There is a clamor as the gates slide up and high-ranking runeknights rush out to relay Nazak's orders. He himself runs out also to make sure they're followed correctly.
“What's going on?” I ask Hayhek. “Haven't there been demon attacks before?”
“There have. But not inside here. Usually when a dwarf is possessed, the demon will show itself almost immediately.” He swallows. “But I think that one was inside Balhu for many long-hours. A while back, I thought I saw a shimmer take him just after he cast his net. He was out far then.”
“Many long-hours? How many?”
“I'm not sure.” He shudders. “That thing ate with us! Talked with us!”
“You couldn't tell?”
“No. This is bad news, Zathar. Very bad news.”
“They seem intelligent.”
“They are. Who knows what kind of thoughts they have when they're swirling above their ocean, but when they enter a dwarf, they think like he or she did.”
“Once in, is there no way to—”
“No. Not that anyone knows of. Instant death. And no armor can protect against it.”
“I suppose every helmet needs some way to breath.”
“Exactly.”
He looks down at the fine ash that used to be his comrade, and shakes his head once more.
“I'm truly sorry for your loss,” I say.
“Just another one of many,” he says bitterly. “And there'll be many more to come as well. Runethane Vanerak will have the excavations continued soon enough.”
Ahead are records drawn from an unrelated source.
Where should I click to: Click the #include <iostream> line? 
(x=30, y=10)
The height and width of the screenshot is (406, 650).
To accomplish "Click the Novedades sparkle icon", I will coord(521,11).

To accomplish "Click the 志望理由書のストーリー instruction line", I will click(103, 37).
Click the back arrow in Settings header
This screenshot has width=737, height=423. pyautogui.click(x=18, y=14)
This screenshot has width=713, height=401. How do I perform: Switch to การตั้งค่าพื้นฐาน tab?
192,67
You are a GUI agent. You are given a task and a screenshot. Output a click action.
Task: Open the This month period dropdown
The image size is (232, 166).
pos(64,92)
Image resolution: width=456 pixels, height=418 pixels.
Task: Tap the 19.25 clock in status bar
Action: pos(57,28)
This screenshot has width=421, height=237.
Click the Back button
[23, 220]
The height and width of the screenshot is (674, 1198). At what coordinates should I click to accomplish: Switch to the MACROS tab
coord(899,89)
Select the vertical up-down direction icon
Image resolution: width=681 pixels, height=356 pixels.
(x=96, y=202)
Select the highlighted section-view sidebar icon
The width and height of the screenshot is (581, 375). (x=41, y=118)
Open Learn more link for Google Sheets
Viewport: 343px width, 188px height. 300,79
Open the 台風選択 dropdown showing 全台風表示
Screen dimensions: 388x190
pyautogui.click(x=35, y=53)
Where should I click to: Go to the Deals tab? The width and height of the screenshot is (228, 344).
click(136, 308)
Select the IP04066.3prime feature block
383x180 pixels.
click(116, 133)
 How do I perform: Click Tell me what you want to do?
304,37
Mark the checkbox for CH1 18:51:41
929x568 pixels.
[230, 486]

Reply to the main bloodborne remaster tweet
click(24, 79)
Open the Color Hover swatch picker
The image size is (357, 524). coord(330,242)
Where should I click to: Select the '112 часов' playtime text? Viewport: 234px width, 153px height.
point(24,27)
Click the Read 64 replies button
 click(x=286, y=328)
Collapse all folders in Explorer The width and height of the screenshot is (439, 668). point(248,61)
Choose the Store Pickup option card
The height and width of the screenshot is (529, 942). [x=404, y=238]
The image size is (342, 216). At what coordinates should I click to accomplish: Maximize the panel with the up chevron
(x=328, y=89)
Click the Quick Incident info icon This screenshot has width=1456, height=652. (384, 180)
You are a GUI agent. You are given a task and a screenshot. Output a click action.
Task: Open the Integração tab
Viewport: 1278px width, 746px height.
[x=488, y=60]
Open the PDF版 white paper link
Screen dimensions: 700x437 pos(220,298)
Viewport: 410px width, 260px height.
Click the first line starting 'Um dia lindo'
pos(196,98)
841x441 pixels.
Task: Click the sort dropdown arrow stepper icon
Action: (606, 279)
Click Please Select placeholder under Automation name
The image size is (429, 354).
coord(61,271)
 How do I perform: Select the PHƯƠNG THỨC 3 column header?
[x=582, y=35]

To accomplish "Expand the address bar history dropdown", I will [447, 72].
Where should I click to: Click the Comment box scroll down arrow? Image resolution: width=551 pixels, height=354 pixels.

“I'll have the script ready soon,” I promise. “You'll have new defenses from it. Its runes will be masterpieces. I can already see it.”
He nods as if he doesn't quite believe me.
Two guards suddenly flank me. “Come on up, runeforger. Nazak has ordered us to take you back to your quarters.”
“Of course,” I say. “Goodbye for now, Hayhek.”
“Goodbye, Zathar. I hope you don't mind if I don't call you runeforger. I'll call you that once I've used your runes for myself.”
But as I'm escorted back up the black tunnels towards my quarters, I'm far too rattled to think any more of runes.